Why not the alternatives.

  • Bake into a (possibly inline) image — clean and portable, but it's a build; rejected here because the goal was to use the upstream images verbatim.
  • Compose configs: with inline content — Compose materialises these as a temp file on the client side and bind-mounts it → same daemon-can't-see-it problem.
  • A self-hosted runner that runs jobs on the host — bind mounts would then work with zero seeding, but it reintroduces a bespoke runner and undoes the move to the hosted ubuntu-latest label.

No bind mounts of these config files remain, so the SELinux :z/:Z relabel flag is no longer needed anywhere in infra/ (named volumes don't need relabeling).

Readiness: a portable health poll, not docker compose up --wait

The smoke does not use docker compose up --wait, for three reasons:

  • podman-compose doesn't implement --wait (unrecognized arguments: --wait), so it would break local dev.
  • A whole-project --wait fails when a one-shot with no service_completed_successfully dependant exitsflowable-init deploys the BPMN and exits 0, which --wait treats as the project failing (symptom: last compose line container infra-flowable-init-1 exited (0)).
  • The containerized CI runner can't reach published host ports, so an external curl localhost:8080/health doesn't work either.
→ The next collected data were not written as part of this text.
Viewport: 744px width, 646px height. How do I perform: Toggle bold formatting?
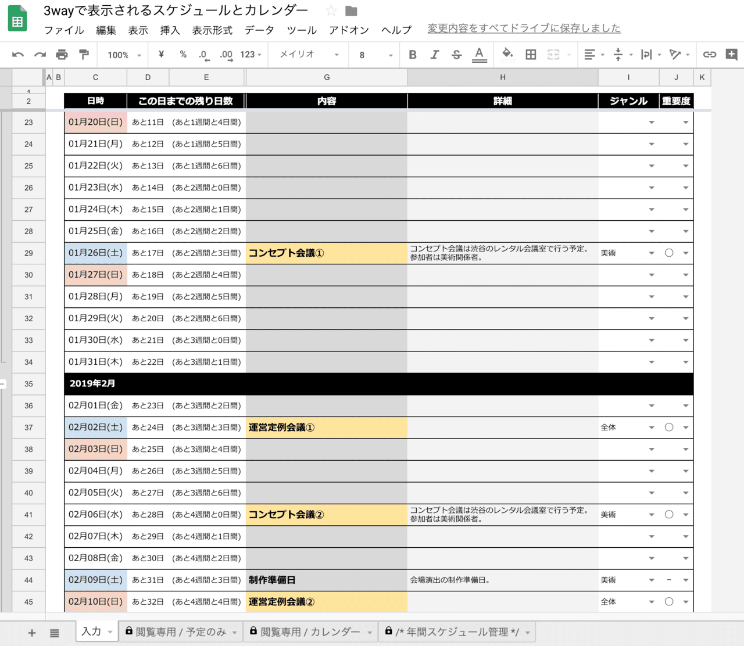pos(412,54)
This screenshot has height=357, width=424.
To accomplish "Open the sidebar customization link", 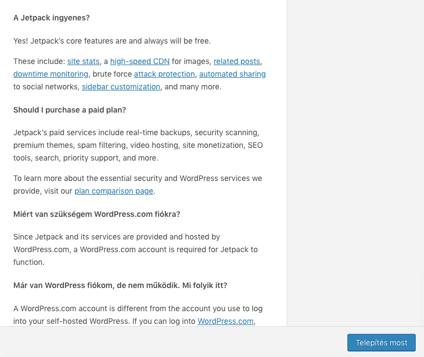I will click(121, 87).
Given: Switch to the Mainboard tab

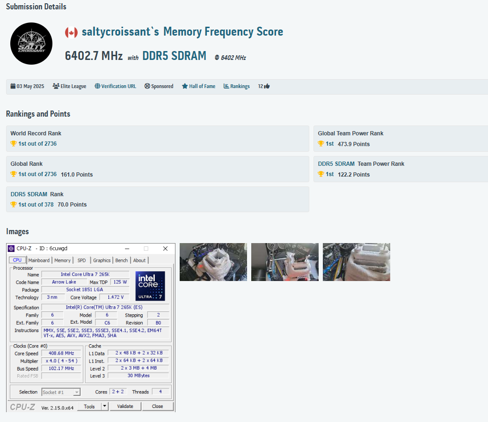Looking at the screenshot, I should pyautogui.click(x=39, y=260).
Fix. infra/wait-healthy.sh polls each durable, health-checked service (openzaak nrc-web acl bffWAIT_SVCS in the Makefile) with docker ps + docker inspect '{{.State.Health.Status}}', waiting for healthy. That uses only primitives both docker compose and podman-compose support, reads the in-container healthcheck (no host port needed), and ignores the one-shots (they only need to have run). WAIT_TIMEOUT (default 420 s) covers the cold OpenZaak migrate (~90 s) plus app start.

PostGIS readiness vs. pg_isready

pg_isready reports the server is accepting connections as soon as the TCP port is open — before the postgis/postgis image has finished running its CREATE EXTENSION postgis init scripts. An init container that starts migrating in that window can fail on a missing PostGIS. The db healthchecks therefore add a SELECT PostGIS_Version() probe so dependents wait for the extension, not just the port.